The slides are not your presentation. Your words are. Stop caring about slides and put that time into writing a script. Once you’ve written and practiced your script, then, and only then, should you go and make some pretty slides.
2. Find your safe space
Once you’ve written your script, print it out. Go to your safe space — a spare meeting room, the fire escape, the toilet — wherever you feel comfortable rehearsing your presentation at full volume. Mouthing the words silently in front of your computer is not going to cut it.
As you rehearse you’ll notice your perfectly crafted script sounds unnatural. Edit as you go, pausing to make notes and corrections. If you’ve made a lot of corrections, then retype the script. Practice again, at full volume. You’re standing up too right?
3. Hide the script
Now go over it again except this time hide your script. Yep, turn that paper over and just start talking.

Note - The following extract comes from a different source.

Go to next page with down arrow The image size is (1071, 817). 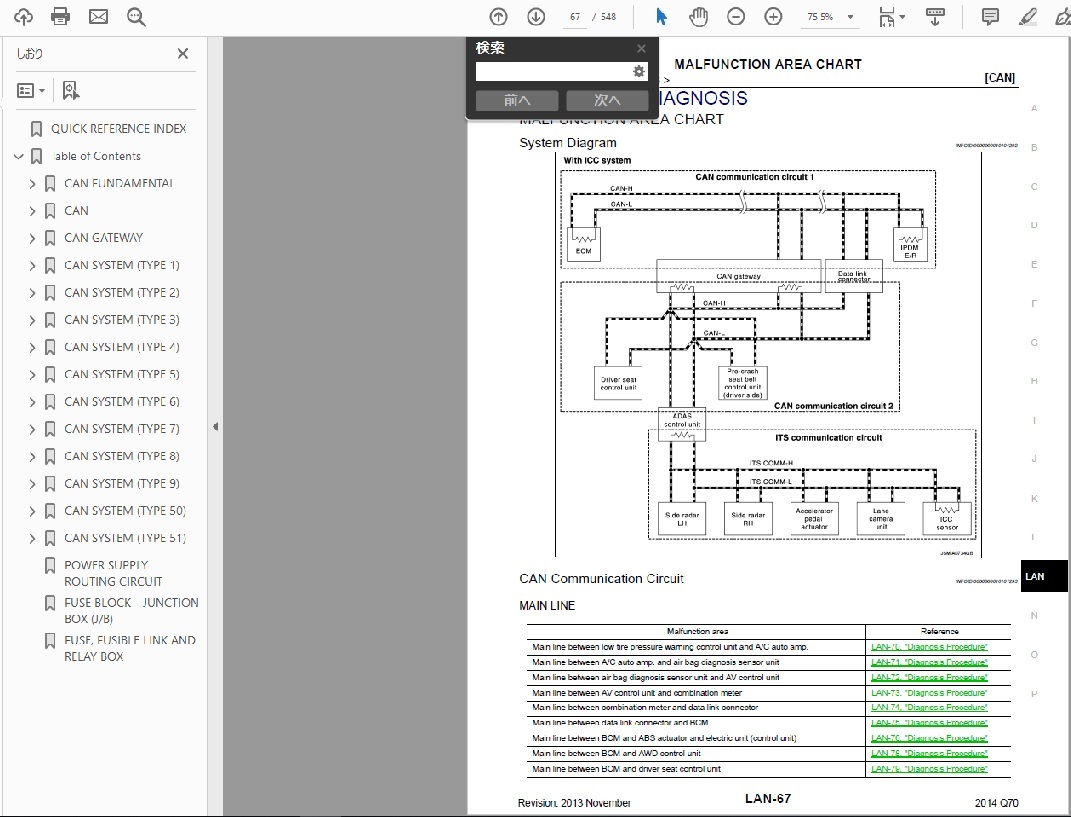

When you lose your way take a peek at your script and on a new piece of paper write down a key word to help jog your memory for next time. These key words will form the basis of your notes.
4. Write-up your notes
Add any extra key words and important phrases to the notes. Type them up if you prefer. These notes are what you’ll take with you to the presentation. They should be concise and big enough to read from a distance.
I used to fear that I’d look a bit amateur hour if I presented from notes. More recently, I’ve learned the opposite to be true — presenters who have notes appear prepared and look like they give a shit. Mine often look something like this:
Hopefully you won’t even need your notes, if you practice enough you might find that to be the case. However, in the solitude of your safe space, anxiety levels are pretty low. When it’s go time, you’ll be stood in front of the gatekeepers and it will feel like they are staring into your very soul. It’s at that point you’re going to be glad your notes are there to save you.
5. Practice, practice, practice
Keep practicing. If you absolutely need to show some slides, then work on the timing of that.
Find a colleague willing to endure your unpolished rehearsal. Use their time wisely. Explain to them what the point of your presentation is and how you were hoping to make the client feel. Ask them whether they think you achieve that. Listen to their feedback, fine-tune the presentation and keep practicing.
You should be aiming to run through your presentation around 10 times. If it’s 15 minutes long then that’s 2 hours 30 minutes of solid practice. Of course, this varies greatly with content but use your level of confidence as a steer.
If you’ve followed steps one through five, the words should be etched in your mind. You should certainly feel more confident than the last time you winged it. You’ll still feel anxious though — sadly in my experience that never goes away — but rather than worrying about your words you’re now free to focus on projecting your voice, making eye contact, adding the right pauses and stresses to key messages, all those additional techniques that transform you from a mumbling mess into a contract-winning rock star.